Something She's Not Telling Us - Darcey Bell

1

April 19

Charlotte

The one thing they need to remember is the one thing they can’t recall.

What was Daisy wearing when she left for school this morning?

It had been one of those mornings. An underwatery wake-up after a very late night.

Charlotte and Eli and Daisy were supposed to land at JFK by seven. But their plane was delayed in Mexico City. They didn’t get back to their East Village loft until well after eleven.

Unforgivable on a school night. But what else could they do? Charlotte tells herself that the wooziness she feels has nothing to do with the two bottles of red wine she and Eli drank last night to celebrate getting back from Mexico in one piece.

Well, not exactly in one piece. In one piece if you discount the fact that they’d had to leave Charlotte’s brother, Rocco, behind in Oaxaca.

Rocco’s girlfriend, Ruth, lost her US passport.

Charlotte hears herself groan.

“What’s the matter?” Eli asks.

“Nothing.” The first lie of the morning.

She doesn’t want to think about what happened to Ruth’s passport. She doesn’t want to think about Ruth.

Anyhow, Rocco is safe. In the taxi back from JFK, Charlotte had gotten a text from him:

Boarding plane home. All good. Talk tomorrow.

Thank God he’s okay. And thank God that Charlotte doesn’t have to feel guilty about leaving him in Mexico, with Ruth.

NOW, THE FIRST morning they’re back, Charlotte tries to convince herself that the goofy disorientation she feels has nothing to do with the fact that, buzzed out of her mind from drinking all that celebratory red wine with Eli, she took Ambien to fall asleep. How much? Enough that now, when she turns her head toward Daisy’s voice, her brain doesn’t seem to be turning along with the rest of her.

Probably that sloshy brain is why she and Eli didn’t hear the alarm on her phone, or the backup alarm on his phone, why they didn’t open their eyes until Daisy ran into their bedroom.

“Mom! Dad! Don’t I have school today?”

Yes, sweetheart. You have school.

So now the problem of Daisy’s breakfast. Charlotte can do it, even though she’ll probably be late for her nine o’clock meeting.

The event planners have to understand—Charlotte has a school-age child!

They don’t have to understand anything. There are dozens of hungry, creative floral designers in New York who can take meetings at dawn because they don’t have to pack their kid’s lunch.
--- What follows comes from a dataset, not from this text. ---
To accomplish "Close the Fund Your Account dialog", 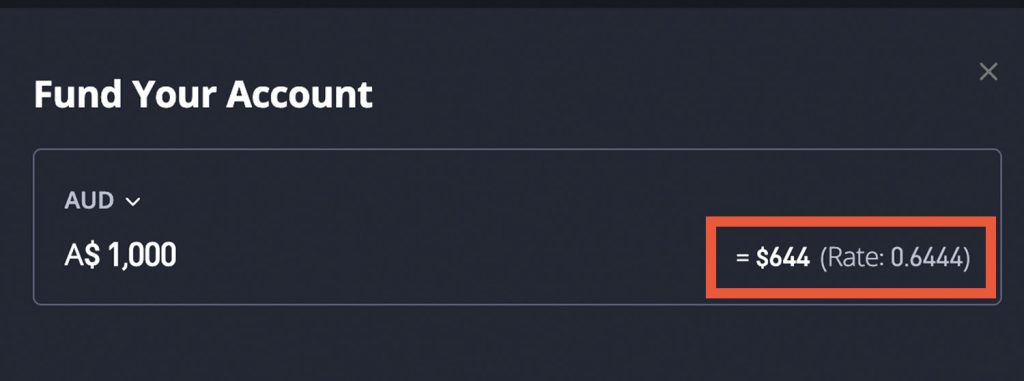I will 988,71.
The milk is sour, and someone (no one’s perfect, not even Eli!) put an empty Cheerios box in the refrigerator. What else is there? A banana. A massive Sub-Zero with nothing inside but spoiled milk and one dead banana. Daisy hates bananas, even when they aren’t mottled with gray-green splotches.

Eli can buy Daisy a doughnut on the way to school. It’s not the ideal breakfast, nothing Charlotte would admit to when the mothers get together, not even when everyone’s bitching about what their kids won’t eat. But it’s better than nothing. Better than Daisy going to kindergarten with an empty stomach on her first day back after spring break. And Daisy will love it. Charlotte worries about how much her daughter likes sugar. Most kids do, she knows, but she can’t help thinking that sweets might really pose a danger to her daughter’s fragile health.
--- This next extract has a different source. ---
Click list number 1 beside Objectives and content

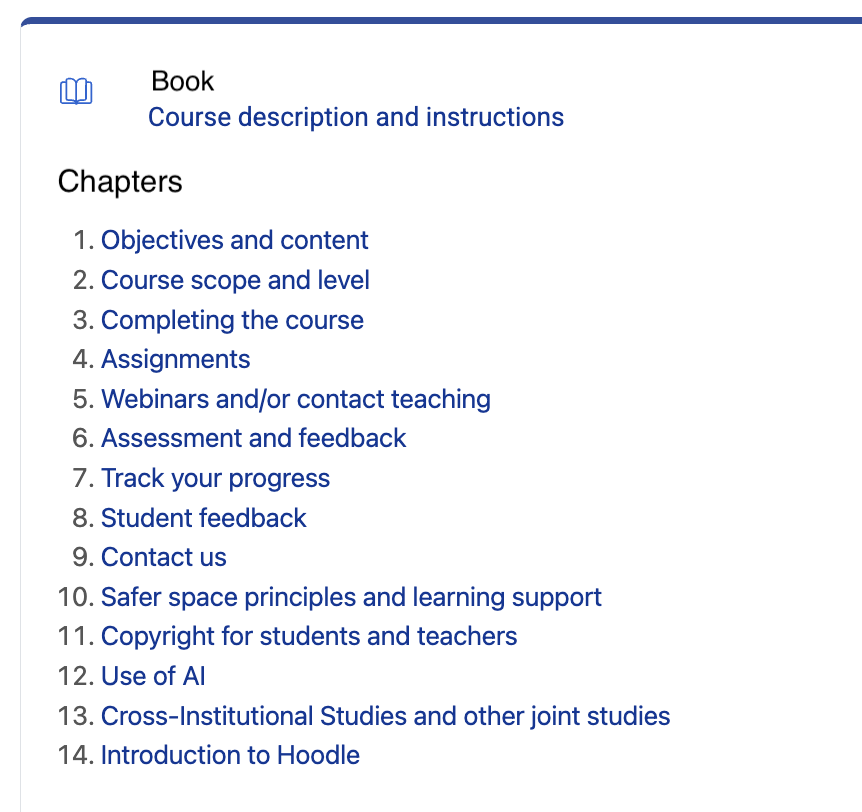(82, 240)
At eight in the morning, the loft is already bright, with a view of the pinkish, early-spring sun warming the beautiful bridges—Brooklyn, Manhattan, Williamsburg. Charlotte counts them—one, two, three—as if she’s afraid they might have vanished while she was out of the country.

Eli says, In this city you pay for sunlight. Whenever Charlotte thinks about how much the loft cost, she has to knock off $400,000 from its terrifying price.

Charlotte smells smoke. Dear God, is the building on fire? Welcome home.

Last month, the city fire marshals came to warn them that they have six months to replace the old wooden staircase in the hall with metal, or the building will be condemned. The marshals don’t care if Charlotte and Eli own their loft, or how beautiful they’ve made it.

All that money, all that costly, painstaking renovation—so their home can smell like an ashtray.

Charlotte’s pretty sure that the building’s not on fire. Her downstairs neighbor, Ariane, the stubborn, difficult widow of a famous painter, refuses to stop smoking. One spark, and all her late husband’s canvases will go up in a flash.

Charlotte’s family house in upstate New York burned down when she was in high school. So she’s sensitive about fire. Not obsessed or phobic, but definitely aware.